El cerebro emocional del estómago
Por experiencia propia, seguro que has comprobado en algún momento de tu vida, cómo los distintos estados emocionales tienen en muchos momentos un reflejo físico de somatización en la zona del estómago. Por ejemplo, cuando estamos nerviosos tendemos a sentir un nudo en la garganta. Al igual que cuando una persona está enamorada, también tiende a experimentar una sensación de mariposas.

Cuando una persona sufre la tristeza por la muerte de un ser querido también puede padecer una especie de opresión en el pecho, un dolor emocional que sentimos con más intensidad en este punto. Incluso ante una situación de angustia vital, gran parte del malestar se canaliza desde el punto de vista de un vacío en esta zona corporal.

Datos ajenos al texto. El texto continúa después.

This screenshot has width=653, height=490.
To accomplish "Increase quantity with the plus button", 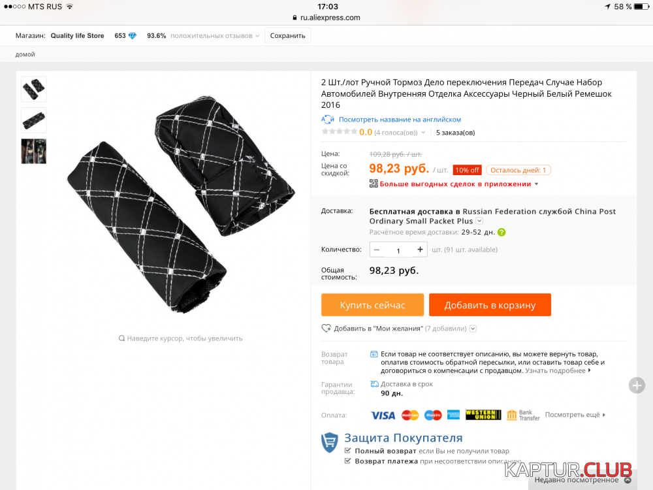I will tap(420, 250).
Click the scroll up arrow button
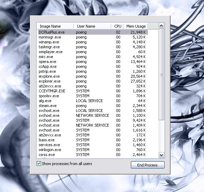This screenshot has width=204, height=192. click(x=161, y=26)
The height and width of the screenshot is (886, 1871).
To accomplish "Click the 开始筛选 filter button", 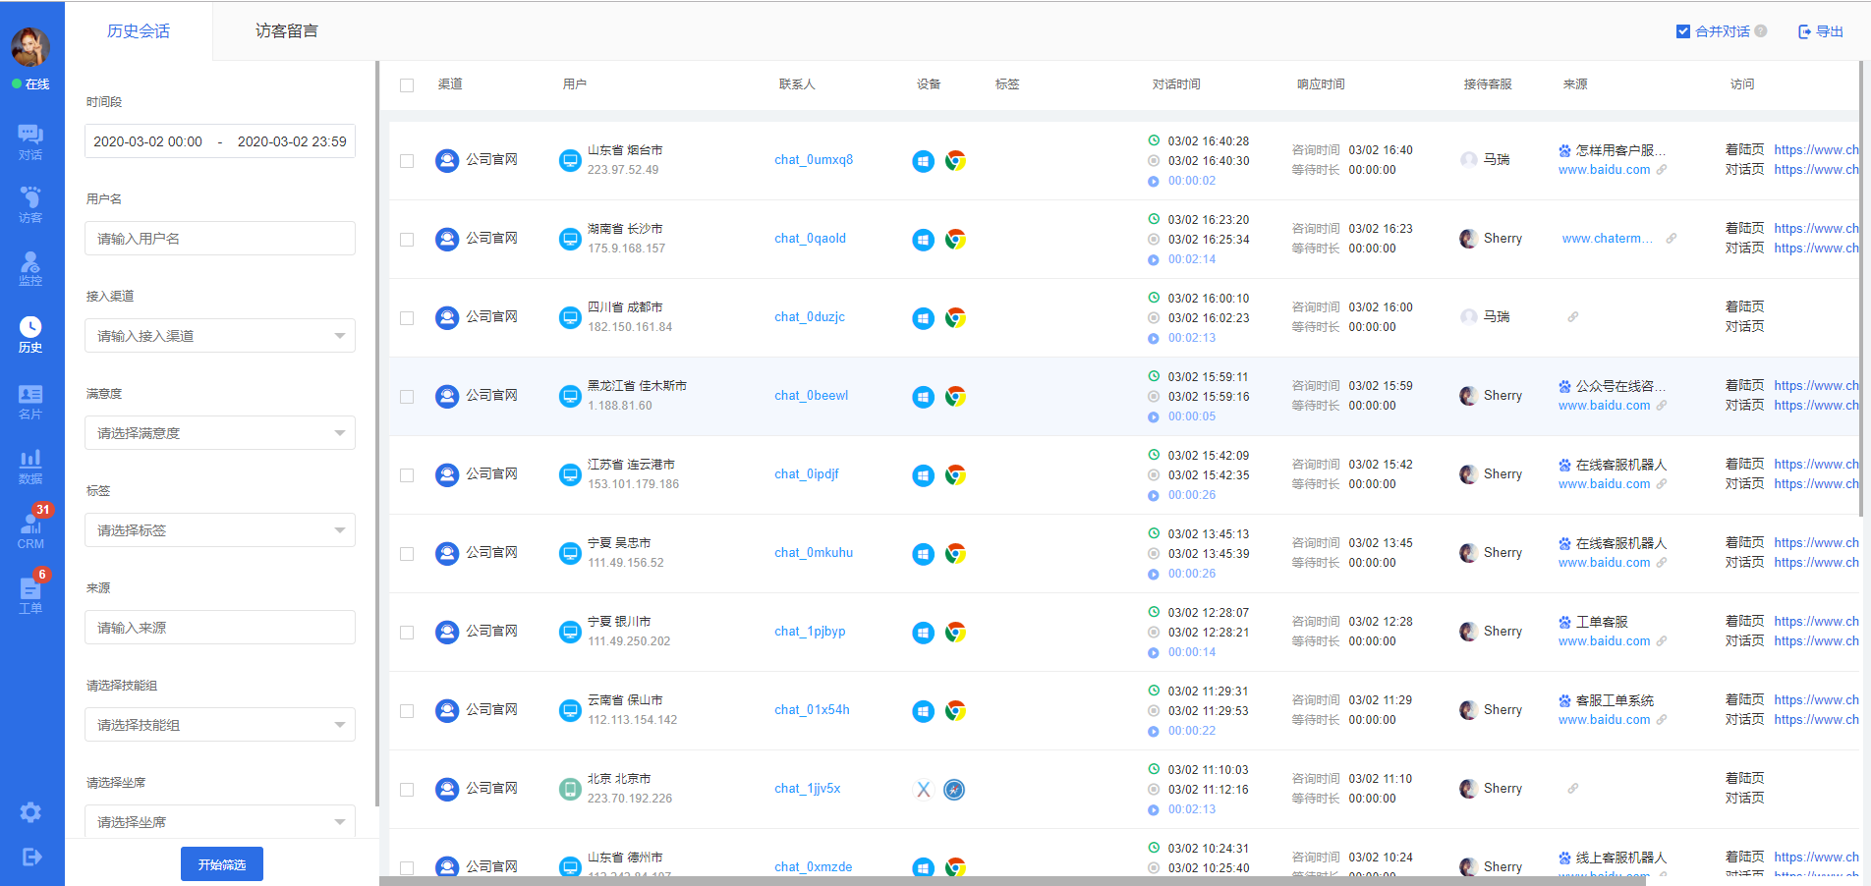I will tap(222, 864).
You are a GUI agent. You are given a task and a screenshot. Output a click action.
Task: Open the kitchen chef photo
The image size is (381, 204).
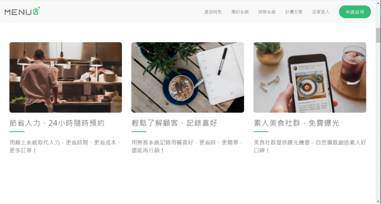(x=66, y=77)
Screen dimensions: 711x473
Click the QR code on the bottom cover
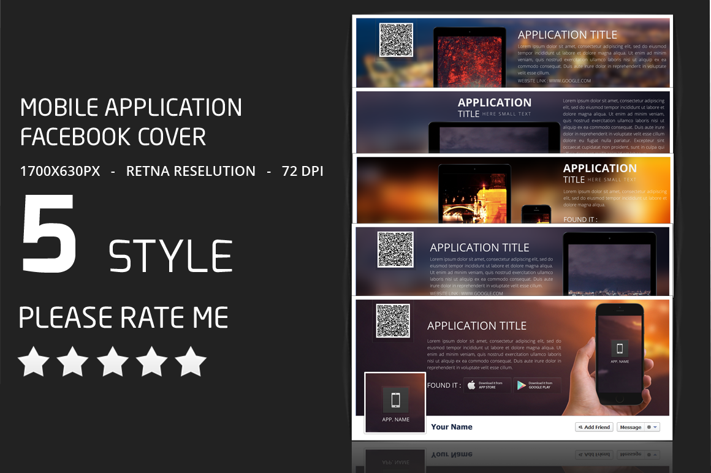(393, 320)
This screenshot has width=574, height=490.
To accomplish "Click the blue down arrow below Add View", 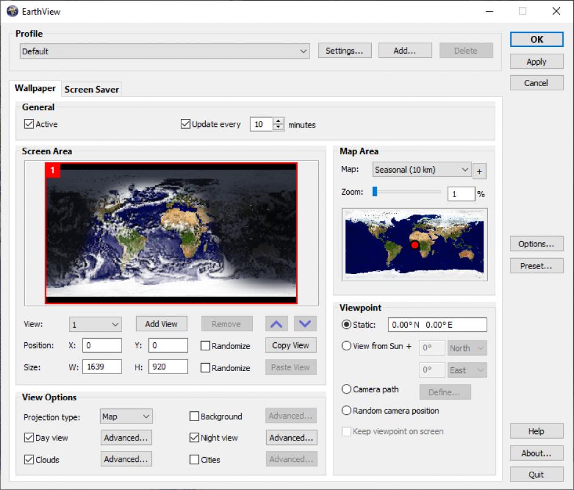I will [x=305, y=323].
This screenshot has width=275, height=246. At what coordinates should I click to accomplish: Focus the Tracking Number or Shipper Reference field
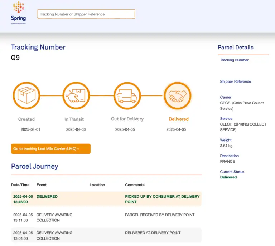click(x=86, y=14)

Las emociones del estómago

Por tanto, cada vez con mayor frecuencia, se habla de lo que se conoce como el otro cerebro y las emociones del estómago. Es decir, existe una comunicación continua entre el cerebro y el sistema digestivo. De un modo cada vez más positivo, las emociones son tenidas en cuenta en medicina. También existen estudios que analizan cómo el sufrimiento humano puede influir en el desarrollo de ciertas enfermedades. Esto significa, por ejemplo, conocer la historia vital de ese paciente, cuáles han sido los capítulos de mayor dolor y cómo se han canalizado a nivel emocional.

Nuestro cuerpo responde ante nuestros estados emocionales y nuestro sistema digestivo también. Ocurre tanto en forma de bienestar como de malestar. Por ejemplo, en situaciones de alegría e ilusión, la percepción que tenemos de nuestro propio modo de sentir es totalmente diferente a cuando estamos pasando por una etapa de sufrimiento y malestar.

El cerebro emocional del estómago
Conocer esta relación directa entre el cerebro y el sistema digestivo puede ayudarte a conocerte más a ti mismo, a comprender tu propia naturaleza. Esto te ayuda, por ejemplo, a relativizar ciertos sufrimientos cuando puedes ponerlos en su contexto porque ya sabes que están vinculados con una circunstancia concreta. Las digestiones pesadas o el estreñimiento pueden verse agravados por algún tipo de problema emocional. Problemas que con tanta frecuencia tienen su raíz en el estrés.

Uno de los libros que mejor muestra esta conexión continua de salud y emociones es el libro Corazón y Mente, escrito en colaboración por el psiquiatra Luis Rojas Marcos y el cardiólogo Valentín Fuster. A través de este libro, puedes conocer historias reales de pacientes. Historias en las que el diagnóstico médico sería imposible de concretar sin incluir el factor emocional en la vida de esa persona. Una obra realmente interesante.

La influencia de las emociones en la parte corporal también puede observarse en cómo, determinadas dolencias pueden verse agravadas por el malestar de la ansiedad, por ejemplo.

El cerebro emocional del estómago

Escucha más tu cuerpo

Mientras que durante muchos años hemos vivido con una idea de inteligencia centrada únicamente en lo racional, la realidad es que la verdadera felicidad surge también de escuchar el lenguaje del cuerpo. Y las emociones forman parte de esa comunicación que tu propio organismo utiliza para hacerte entender un mensaje sobre su estado vital presente.